EXERCISE DESCRIPTION> Through the line that contains "[Telegram social link] (1108, 21)", return the data below exactly, starting at its first line; leave the rest out.
+++ DATASET CONTENT
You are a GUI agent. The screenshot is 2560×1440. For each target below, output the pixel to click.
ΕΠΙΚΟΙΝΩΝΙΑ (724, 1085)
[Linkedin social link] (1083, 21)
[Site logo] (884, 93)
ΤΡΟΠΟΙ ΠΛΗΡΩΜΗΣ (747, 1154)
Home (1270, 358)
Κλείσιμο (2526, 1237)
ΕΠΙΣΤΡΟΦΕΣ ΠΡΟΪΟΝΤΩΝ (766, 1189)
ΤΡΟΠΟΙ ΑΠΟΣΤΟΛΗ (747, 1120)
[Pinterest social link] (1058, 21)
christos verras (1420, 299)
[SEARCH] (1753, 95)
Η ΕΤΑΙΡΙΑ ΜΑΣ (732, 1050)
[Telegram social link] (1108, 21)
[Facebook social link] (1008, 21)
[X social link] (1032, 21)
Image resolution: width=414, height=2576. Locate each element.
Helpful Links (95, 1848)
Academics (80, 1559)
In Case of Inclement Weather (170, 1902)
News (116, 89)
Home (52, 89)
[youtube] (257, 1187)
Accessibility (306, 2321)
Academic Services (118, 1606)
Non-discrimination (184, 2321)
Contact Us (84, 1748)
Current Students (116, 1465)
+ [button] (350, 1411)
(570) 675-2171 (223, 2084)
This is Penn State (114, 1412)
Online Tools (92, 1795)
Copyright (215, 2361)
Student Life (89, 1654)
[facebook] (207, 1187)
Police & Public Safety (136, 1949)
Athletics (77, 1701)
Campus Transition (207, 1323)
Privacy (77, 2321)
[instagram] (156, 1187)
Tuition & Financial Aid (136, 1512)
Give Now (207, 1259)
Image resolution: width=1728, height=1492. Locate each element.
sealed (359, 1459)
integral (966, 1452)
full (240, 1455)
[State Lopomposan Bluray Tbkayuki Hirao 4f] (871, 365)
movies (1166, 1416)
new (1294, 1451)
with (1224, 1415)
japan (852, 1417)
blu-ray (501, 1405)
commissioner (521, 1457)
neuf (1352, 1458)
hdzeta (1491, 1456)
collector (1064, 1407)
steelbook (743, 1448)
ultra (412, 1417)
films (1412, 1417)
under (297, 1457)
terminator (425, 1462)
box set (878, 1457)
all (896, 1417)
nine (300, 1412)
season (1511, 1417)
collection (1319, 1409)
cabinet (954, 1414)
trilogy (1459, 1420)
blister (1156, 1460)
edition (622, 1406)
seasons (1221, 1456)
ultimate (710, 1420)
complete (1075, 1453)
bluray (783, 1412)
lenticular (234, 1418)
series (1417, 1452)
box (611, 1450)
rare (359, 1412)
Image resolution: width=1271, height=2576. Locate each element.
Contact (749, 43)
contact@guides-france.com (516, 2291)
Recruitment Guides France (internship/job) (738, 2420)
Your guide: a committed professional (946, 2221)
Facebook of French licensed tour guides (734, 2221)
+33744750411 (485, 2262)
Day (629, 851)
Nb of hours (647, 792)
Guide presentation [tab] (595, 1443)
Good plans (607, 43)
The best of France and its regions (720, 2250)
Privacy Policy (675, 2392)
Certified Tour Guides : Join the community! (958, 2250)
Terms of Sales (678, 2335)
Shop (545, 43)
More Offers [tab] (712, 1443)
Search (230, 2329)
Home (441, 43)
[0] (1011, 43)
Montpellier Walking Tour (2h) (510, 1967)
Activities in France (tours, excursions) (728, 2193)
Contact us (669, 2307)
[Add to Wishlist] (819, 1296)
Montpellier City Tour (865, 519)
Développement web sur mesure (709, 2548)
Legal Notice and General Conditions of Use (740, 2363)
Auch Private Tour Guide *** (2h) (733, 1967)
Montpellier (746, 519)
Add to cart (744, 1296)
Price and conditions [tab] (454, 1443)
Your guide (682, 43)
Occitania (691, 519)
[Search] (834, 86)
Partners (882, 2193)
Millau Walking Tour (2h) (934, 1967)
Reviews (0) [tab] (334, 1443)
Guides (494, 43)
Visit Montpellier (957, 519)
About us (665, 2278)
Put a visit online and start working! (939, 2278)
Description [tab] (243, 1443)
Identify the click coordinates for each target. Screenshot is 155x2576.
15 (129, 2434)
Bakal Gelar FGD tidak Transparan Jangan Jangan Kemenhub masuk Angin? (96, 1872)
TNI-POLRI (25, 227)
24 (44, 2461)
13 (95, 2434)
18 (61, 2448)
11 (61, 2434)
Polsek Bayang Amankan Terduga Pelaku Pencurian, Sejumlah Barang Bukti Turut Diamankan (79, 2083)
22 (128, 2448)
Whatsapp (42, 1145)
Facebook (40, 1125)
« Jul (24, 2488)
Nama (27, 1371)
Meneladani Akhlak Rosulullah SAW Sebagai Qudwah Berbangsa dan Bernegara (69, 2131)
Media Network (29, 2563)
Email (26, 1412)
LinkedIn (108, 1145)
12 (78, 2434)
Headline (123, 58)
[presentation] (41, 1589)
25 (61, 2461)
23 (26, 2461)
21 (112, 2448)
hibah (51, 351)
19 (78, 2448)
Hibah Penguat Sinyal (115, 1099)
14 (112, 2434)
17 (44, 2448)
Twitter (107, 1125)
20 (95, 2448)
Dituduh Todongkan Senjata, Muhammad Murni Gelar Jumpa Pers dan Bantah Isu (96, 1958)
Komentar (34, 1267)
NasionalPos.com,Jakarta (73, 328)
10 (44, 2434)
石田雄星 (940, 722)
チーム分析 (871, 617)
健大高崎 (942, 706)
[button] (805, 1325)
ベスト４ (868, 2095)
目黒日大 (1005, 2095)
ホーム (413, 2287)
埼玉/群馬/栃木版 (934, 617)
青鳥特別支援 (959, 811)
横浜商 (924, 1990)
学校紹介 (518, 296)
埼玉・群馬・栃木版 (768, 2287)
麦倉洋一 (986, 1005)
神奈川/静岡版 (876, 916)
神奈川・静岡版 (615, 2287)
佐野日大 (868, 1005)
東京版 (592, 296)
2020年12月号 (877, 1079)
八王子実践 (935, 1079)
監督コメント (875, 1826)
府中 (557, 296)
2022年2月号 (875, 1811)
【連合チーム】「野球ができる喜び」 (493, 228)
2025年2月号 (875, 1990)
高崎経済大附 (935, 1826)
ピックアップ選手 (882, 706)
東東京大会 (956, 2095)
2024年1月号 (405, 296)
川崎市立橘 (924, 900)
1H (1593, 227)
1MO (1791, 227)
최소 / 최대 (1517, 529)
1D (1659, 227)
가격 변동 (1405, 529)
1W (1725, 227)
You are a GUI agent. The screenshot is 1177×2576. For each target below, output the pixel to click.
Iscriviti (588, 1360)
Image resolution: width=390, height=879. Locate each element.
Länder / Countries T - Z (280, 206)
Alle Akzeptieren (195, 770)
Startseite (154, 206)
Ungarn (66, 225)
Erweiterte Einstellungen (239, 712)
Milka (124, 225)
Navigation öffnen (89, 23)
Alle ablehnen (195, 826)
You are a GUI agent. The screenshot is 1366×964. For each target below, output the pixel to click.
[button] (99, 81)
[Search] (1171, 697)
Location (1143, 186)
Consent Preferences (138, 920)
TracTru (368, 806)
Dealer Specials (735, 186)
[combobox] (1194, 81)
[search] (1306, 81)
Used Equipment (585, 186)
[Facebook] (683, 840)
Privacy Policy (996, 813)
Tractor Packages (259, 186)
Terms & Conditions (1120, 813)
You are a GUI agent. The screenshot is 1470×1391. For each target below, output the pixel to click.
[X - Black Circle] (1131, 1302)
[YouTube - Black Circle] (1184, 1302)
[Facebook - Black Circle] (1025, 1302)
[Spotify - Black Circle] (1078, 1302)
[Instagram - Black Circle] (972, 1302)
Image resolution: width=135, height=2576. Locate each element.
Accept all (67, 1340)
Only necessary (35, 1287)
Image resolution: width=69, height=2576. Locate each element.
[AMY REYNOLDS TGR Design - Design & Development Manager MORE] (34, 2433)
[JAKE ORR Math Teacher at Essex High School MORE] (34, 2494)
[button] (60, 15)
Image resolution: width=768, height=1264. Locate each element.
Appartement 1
++++++
RESULT FOR THIS EXERCISE>
You are a GUI agent. The screenshot is 2560×1440. For each target below, output the pixel to click.
ΕΠΙΚΟΙΝΩΝΙΑ (724, 1085)
[Linkedin social link] (1083, 21)
[Site logo] (884, 93)
ΤΡΟΠΟΙ ΠΛΗΡΩΜΗΣ (747, 1154)
Home (1270, 358)
Κλείσιμο (2526, 1237)
ΕΠΙΣΤΡΟΦΕΣ ΠΡΟΪΟΝΤΩΝ (766, 1189)
ΤΡΟΠΟΙ ΑΠΟΣΤΟΛΗ (747, 1120)
[Pinterest social link] (1058, 21)
christos verras (1420, 299)
[SEARCH] (1753, 95)
Η ΕΤΑΙΡΙΑ ΜΑΣ (732, 1050)
[Telegram social link] (1108, 21)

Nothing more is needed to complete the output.